— Start of Supplied passage —

Monday, June 27, 2011

No restrictions on violent video games says US Supreme Court

by Richard Mellor

The Supreme Court struck down a California law banning sales or rentals of violent video games to minors for violating free-speech rights This is a major decision as it is the first ruling in a video game case.

The law which would have also imposed strict video-game labeling requirements was declared unconstitutional. The forces behind the defeat of the law were the video game industry worth about $10 billion a year in sales as well as corporations like Disney. One of the Justices, Antonin Scalia, who opposed the law said,  "Our cases hold that minors are entitled to a significant degree of First Amendment protection. Government has no free-floating power to restrict the ideas to which they may be exposed,".

One of the two that supported the law countered that, "The practices and beliefs of the founding generation establish that "the freedom of speech," as originally understood, does not include a right to speak to minors (or a right of minors to access speech) without going through the minors' parents or guardians. I would hold that the law at issue is not facially unconstitutional under the First Amendment, and reverse and remand for further proceedings."

I am having a bit of difficulty with this one.  Every time I see a child playing these games they are generally games where limbs are being severed, blood squirting etc.  The US military has a huge influence in the making of these games from what I understand.  The law defined a violent game as one that depicts "killing, maiming, dismembering or sexually assaulting an image of a human being."

— End of Supplied passage —
— Start of Collected data —

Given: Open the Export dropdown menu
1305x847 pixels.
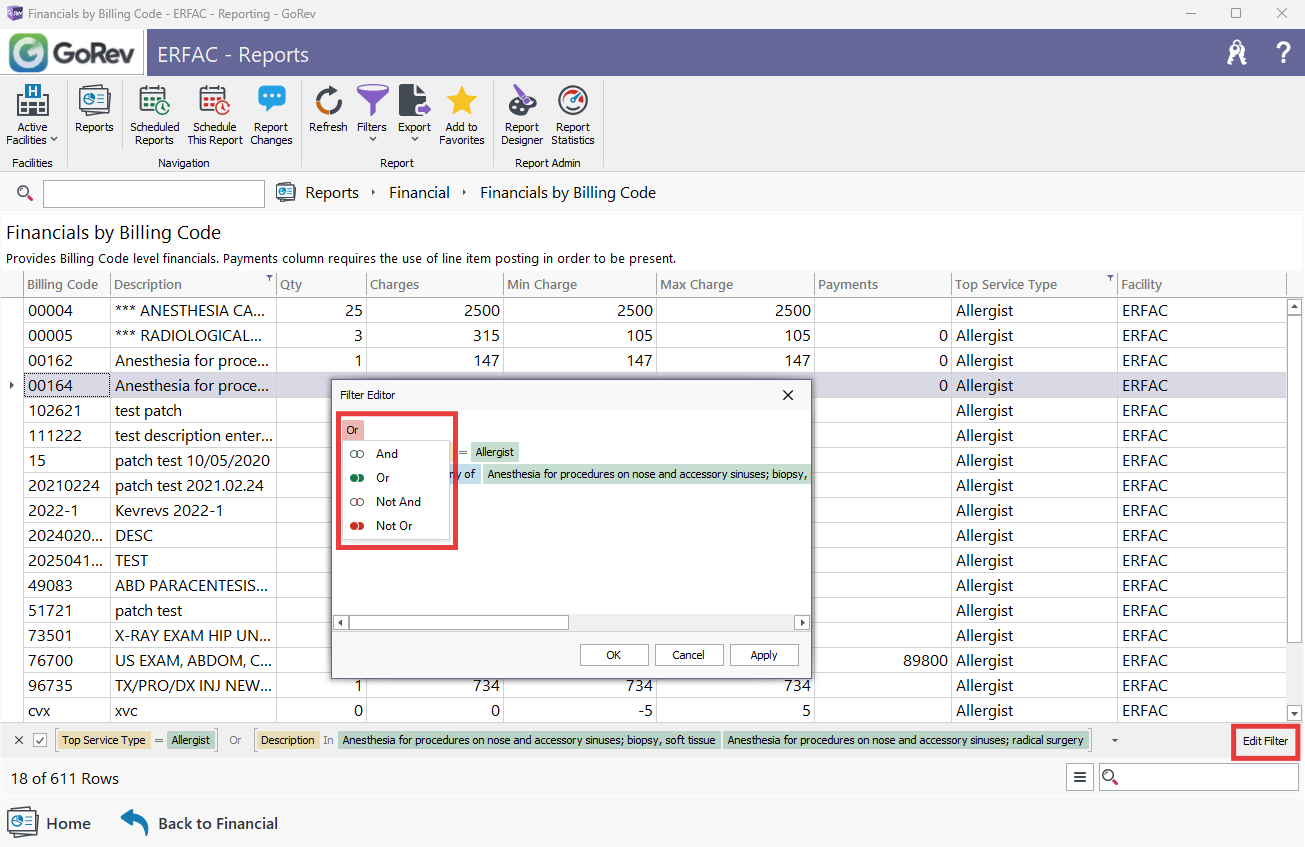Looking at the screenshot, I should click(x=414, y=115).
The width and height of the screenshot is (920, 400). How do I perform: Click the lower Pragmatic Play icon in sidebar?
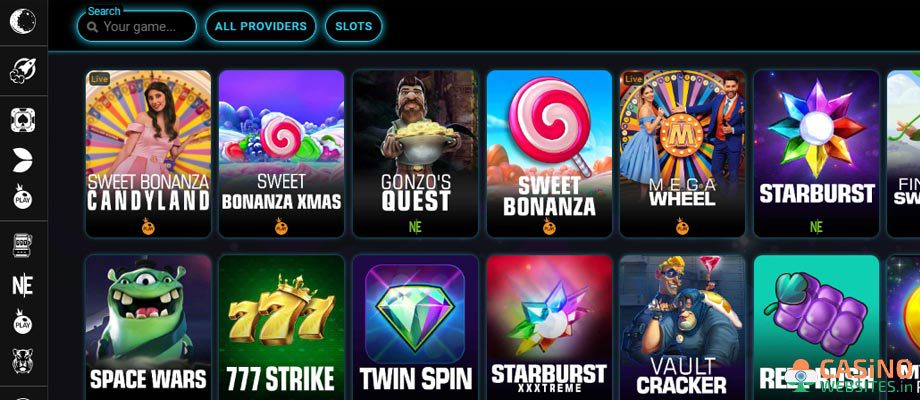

— End of Collected data —

§ Tasks and exercises
1 - In the post on the Supreme Court's video game ruling, how did the California law define a violent game?
2 - Write the next paragraph of the post on the Supreme Court's video game ruling, picking up after its final sentence.

§ Solved problems
1 - As one that depicts "killing, maiming, dismembering or sexually assaulting an image of a human being."

2 -
The problem I have is that we don't allow businesses to sell pornography to kids.  We don't allow them to sell cigarettes and even force them to warn adults about the dangers of smoking.  I am an opponent of the state interfering in individual rights and stuff but these games are violent and misogynistic, but they're are good for training children for military activity.  We also have ratings for movies, children can't wander in to R rated movies.

I used to think that media doesn't influence or can't encourage violent behavior but they wouldn't spend billions of dollars a year in advertising, influencing what we buy and how we look if it didn't work,  I don't believe that violent images in themselves are the cause, they are part of the sickness of capitalist society in general, but repeated exposure to children from day one does, in my opinion, have very negative effects that would include or culminate in violence.  In so much of the media, the victims are women, this contributes to an attitude toward young women that is unhealthy.


I always found the US a country of paradoxes.  It is very conservative at one end but also offers many freedoms compared to Britain say.  I don't think head cops and judges are elected for example in Britain stuff like that. But here, an 18 year old woman can appear in a gang bang porno film but the law won't let her go buy a beer afterwards.

Life in America.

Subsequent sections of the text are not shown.